Sheets of paper hand-made in the western tradition always have a rough, deckled edge on all four sides, caused when the sheets are couched (i.e. taken off the wire molds on which they were formed by pressing them down, one at a time, on felt pads); cf


If the deckle fits poorly on its mold, the deckled edge of the paper produced will be more pronounced. Cf the Twinrocker Handmade Paper website on this subject:

"Only handmade papers have four truly natural deckled edges. (Machine-made papers can only imitate a deckled edge.) In 1973, Twinrocker designed a decorative, exaggerated 'Feather' deckle which is recognized world-wide as unique to us." -cf


During the hand-press period before 1800 or so, the deckled edges typically remained part of the sheet through the printing press, though they were often sliced off with a binder's plough during the binding process.

Machine-made paper made in a continuous roll begins to become common in the second decade of the c19. Except for specialty papers, the side deckles on machine-made paper are always cut off during the course of sheet formation. If you want machine-made paper with a deckled edge on all four sides, you need to roughen or otherwise tamper with the edges of a rectangular sheet in order to produce the desired effect. Back to this in a minute, but first a sidebar on moldmade paper.
Moldmade paper, produced for generally upmarket purposes toward the end of the c19 and extending throughout much of the c20, was produced on a mesh drum divided into compartments functioning like deckles. The deckled edges of moldmade paper is much more even and regular than that found on handmade paper, but it is a true deckle. Cf http://painting.about.com/od/watercolourpainting/ss/watercolorpaper_4.htm for an illustration of a moldmade deckled edge, on a sheet of Fabriano watercolor paper. Moldmade papers were quite commonly used on the sort of Grolier Society/urFranklin Mint books you mention.
Back to artificial deckled edges created on machine-made paper. Commercially, they are commonly created by using a jet of water to slice through a newly-formed sheet of machine-made paper (there are other methods, as well).

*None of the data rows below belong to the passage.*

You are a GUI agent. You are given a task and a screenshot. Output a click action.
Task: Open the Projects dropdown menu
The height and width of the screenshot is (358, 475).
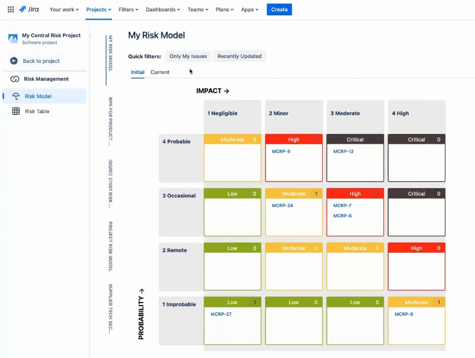(98, 9)
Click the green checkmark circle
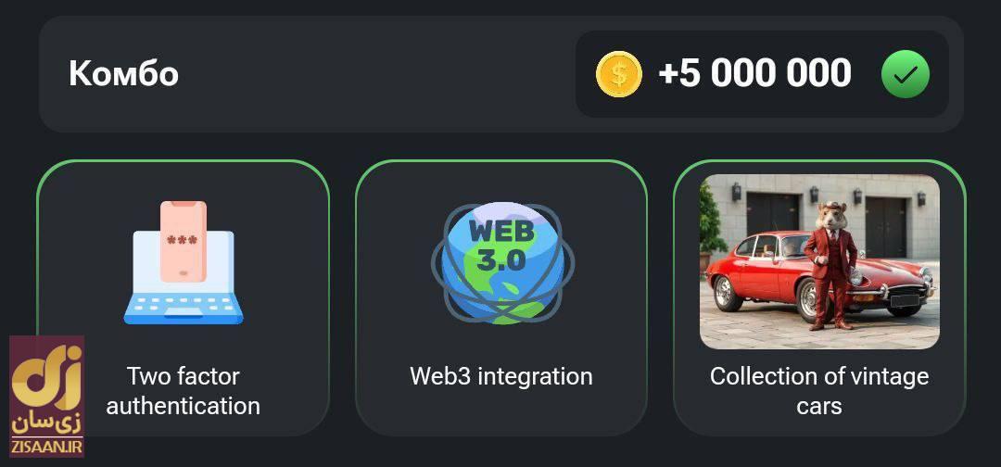The image size is (1001, 467). [906, 74]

At the hobby level, deckled edges may be created using a simple dual edge ripper: cf

Dard Hunter was no friend of artificial deckle edges: cf


"Misconception" is a bit harsh, perhaps: faux isn't necessarily bad. Some of the stone and plaster decorations on and in Jefferson's Rotunda at UVa are an hommage to mortice-and-tenon jointing and other construction techniques used in the construction of early wood Greek temples!

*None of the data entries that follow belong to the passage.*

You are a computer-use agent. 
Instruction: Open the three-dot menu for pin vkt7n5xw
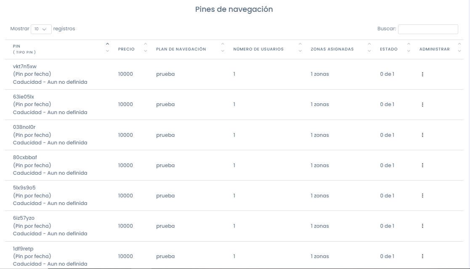point(422,74)

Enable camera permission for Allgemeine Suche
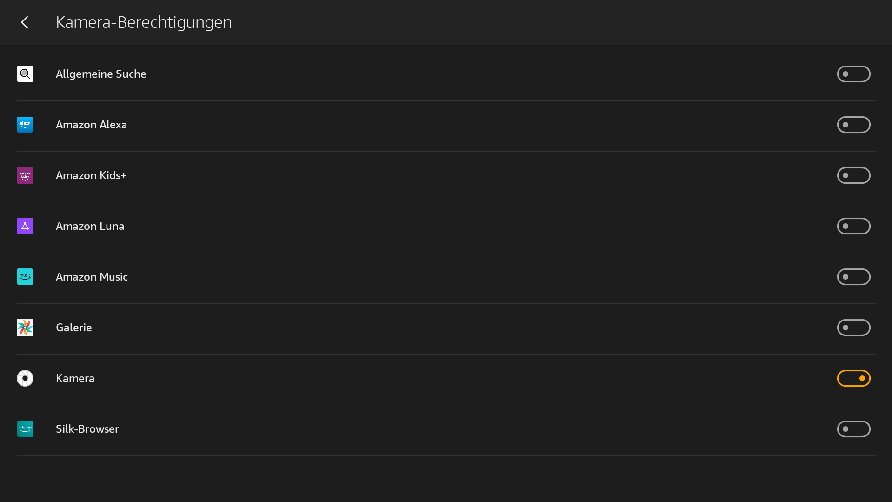[x=853, y=74]
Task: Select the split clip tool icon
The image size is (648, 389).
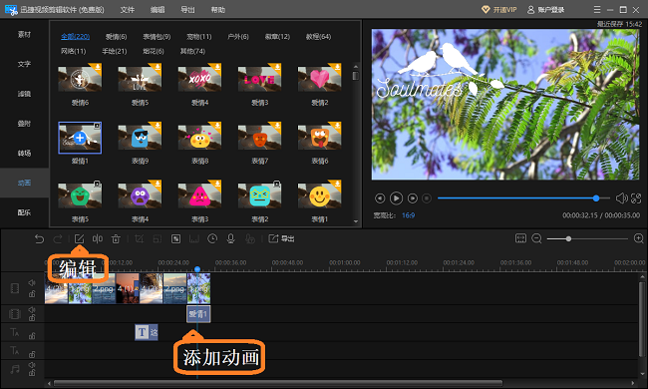Action: point(98,238)
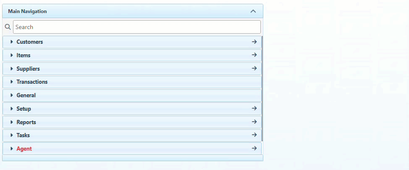This screenshot has height=170, width=409.
Task: Expand the Suppliers disclosure triangle
Action: (12, 69)
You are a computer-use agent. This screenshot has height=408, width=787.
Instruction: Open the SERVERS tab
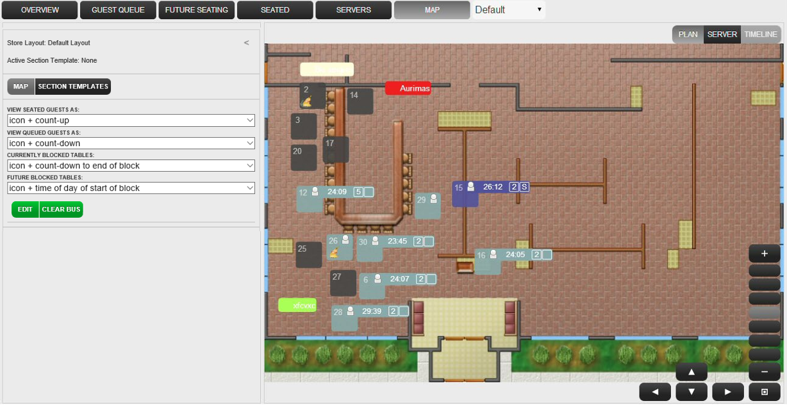pyautogui.click(x=353, y=10)
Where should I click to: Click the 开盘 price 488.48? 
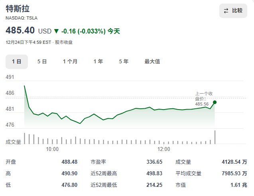[69, 162]
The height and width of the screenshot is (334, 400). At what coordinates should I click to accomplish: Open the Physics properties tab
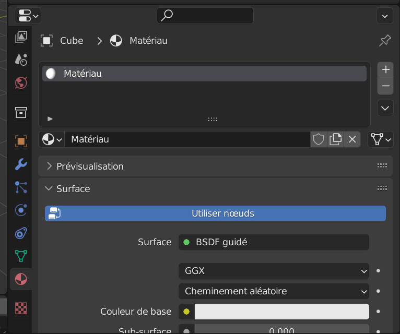coord(21,210)
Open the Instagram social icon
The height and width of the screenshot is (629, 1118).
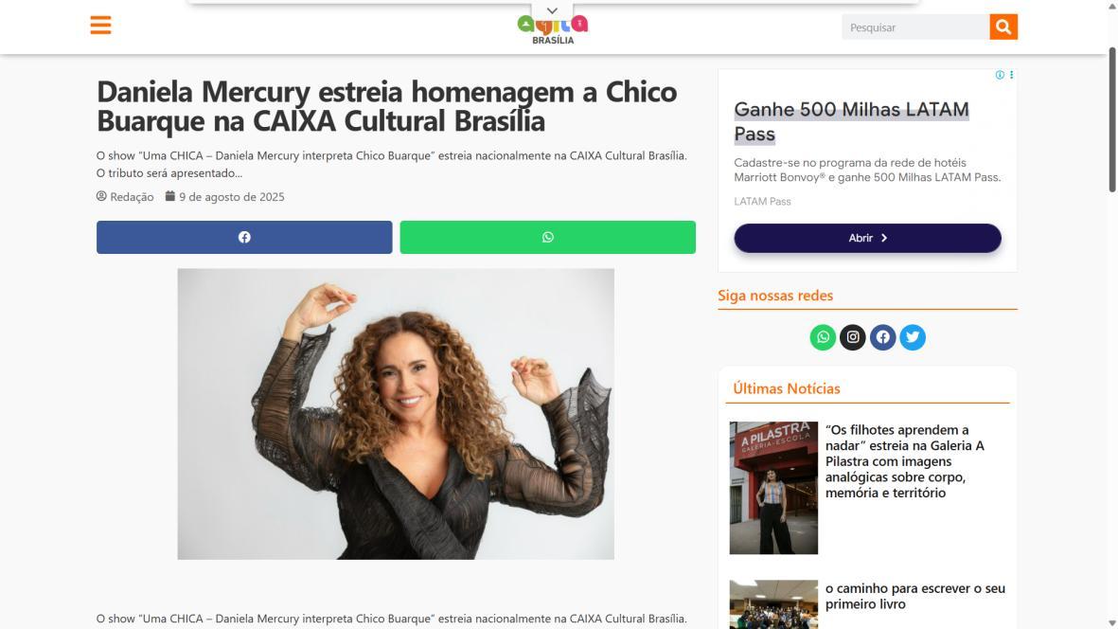[853, 337]
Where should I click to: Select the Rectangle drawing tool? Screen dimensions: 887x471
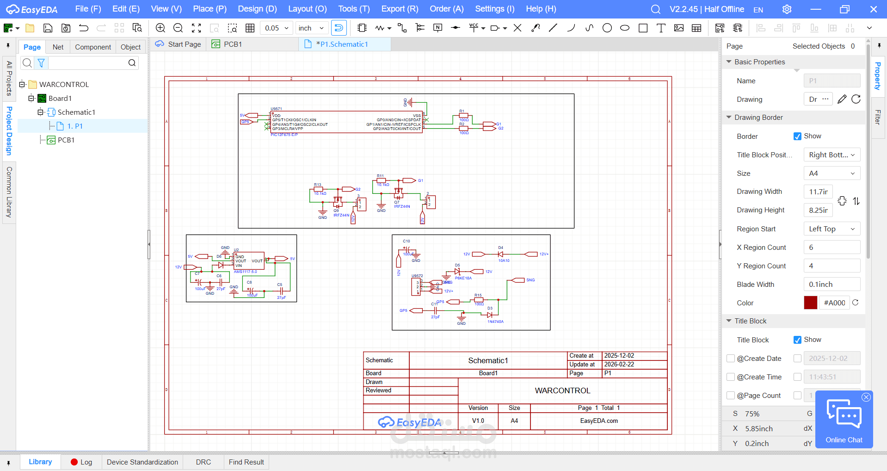click(x=643, y=28)
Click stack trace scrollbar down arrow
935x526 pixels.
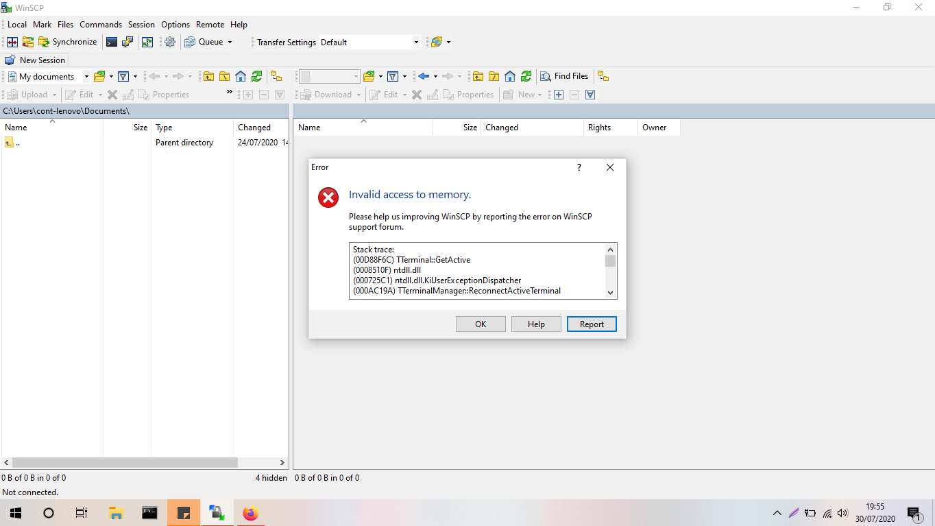coord(610,292)
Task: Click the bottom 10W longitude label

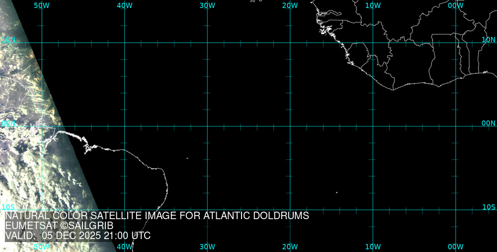Action: tap(373, 247)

Is this enough to go on? Regards from CLT. -tb

At 02:19 PM 2/28/2009, you wrote:
> -----Original Message-----
I have a related question. From time to time I encounter (as a bookseller)
late 19th-early 20th C books that have obviously "faux" deckled edges. In
particular, I took on a collection of books for a friend that his
grandfather had acquired in the early 1900s when he built a new house and
"furnished" a library. There were many sets of "Limited Edition" books from
publishers such as the Grolier Society and other Franklin Mint types of the
day....lavish looking productions using cheap papers, chemically-produced
"marbled" endpapers, inexpensive leather, and so forth. The Limited stuff
was nonsense: if an edition sold out, they just changed up something like
the binding color and issued another "Limited" edition with a different
name - author's edition, autograph edition, and so on. None-the-less, some
of these sets sold for very good money to gullible people who wanted an
impressive library on their bookshelves. Some actually had top edge gilding,
others did not. Some had gilded tops and "deckled" fore and foot edges.

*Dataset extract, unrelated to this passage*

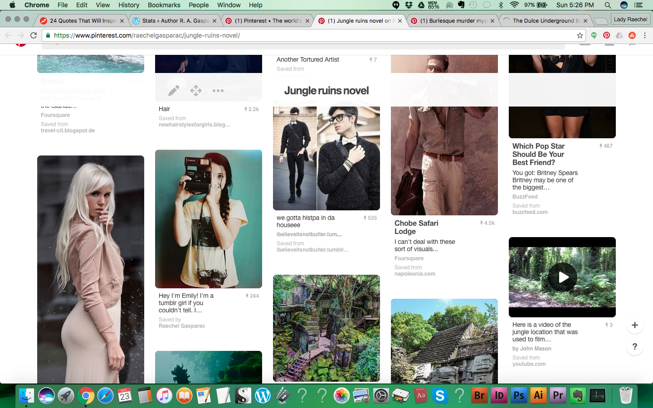Open the Bookmarks menu in the menu bar
Image resolution: width=653 pixels, height=408 pixels.
pos(164,5)
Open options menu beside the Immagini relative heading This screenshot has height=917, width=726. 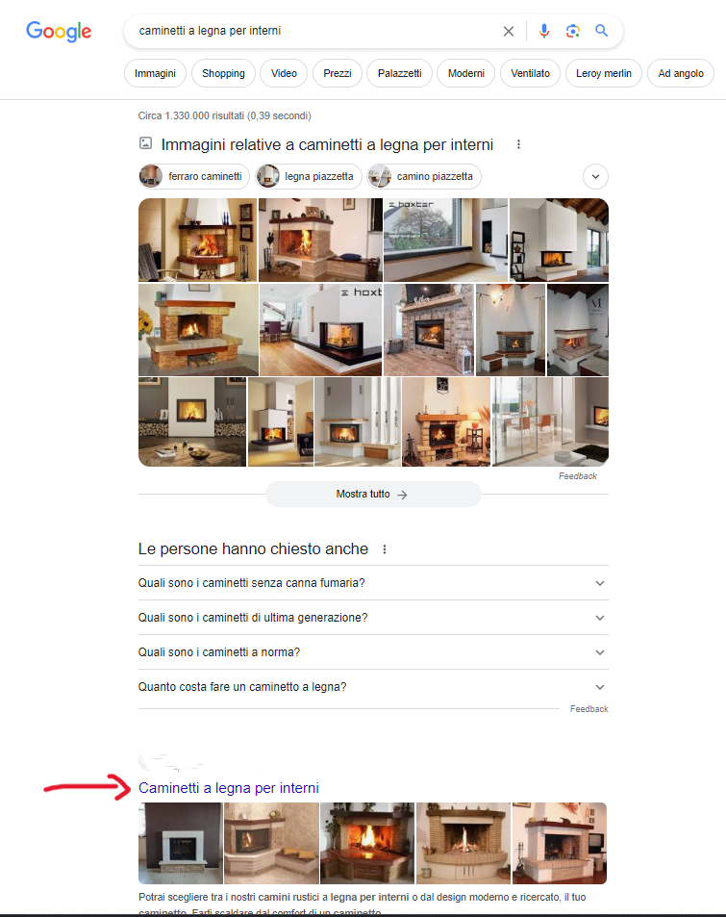point(518,144)
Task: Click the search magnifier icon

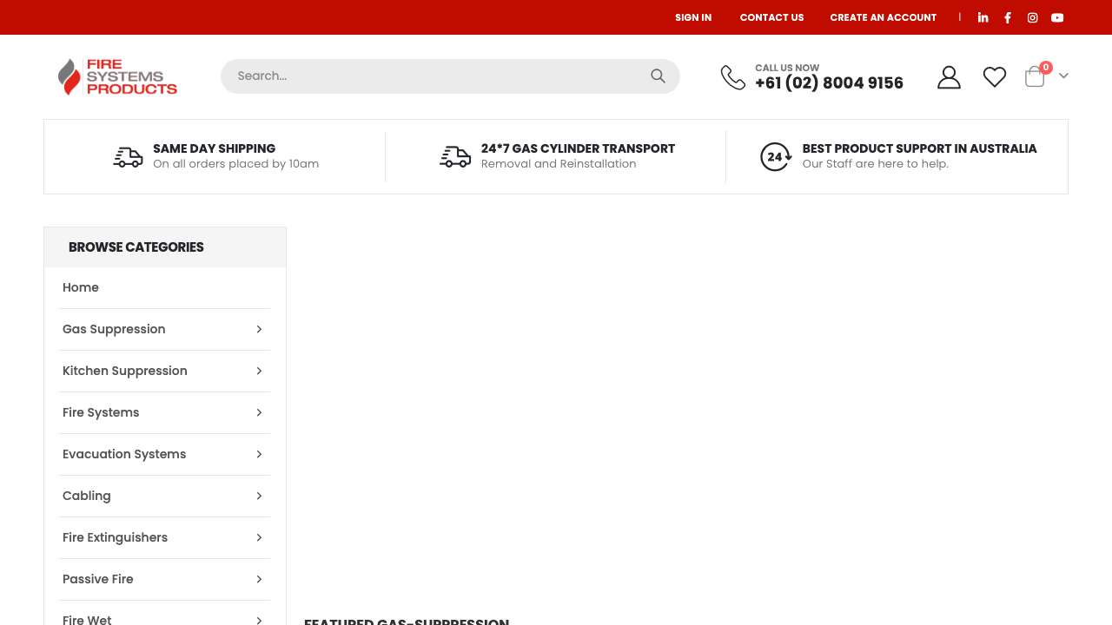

BUT - it's the business of the "deckled" edges that raises the question.
This often looks like a machine grinding of the page edges. The first time I
saw this on some books, I thought perhaps some individual was dressing up
his library by running the page edges through a saw or router of some kind
to make them look more impressive. Now I have seen enough examples from
various sources to suspect that it was yet another publisher/binder trick
that was standard for a certain type of book. In the worst cases, some of
the ground-off paper clings in the grooves, and some of the grooves are very
distinct and tend to end before the foot of the text block edge leaving a
kind of abrupt second-pass line.

Needless to say, this is a terrible dust-catcher and also prone to tearing
if pages are turned carelessly - a useless "enhancement."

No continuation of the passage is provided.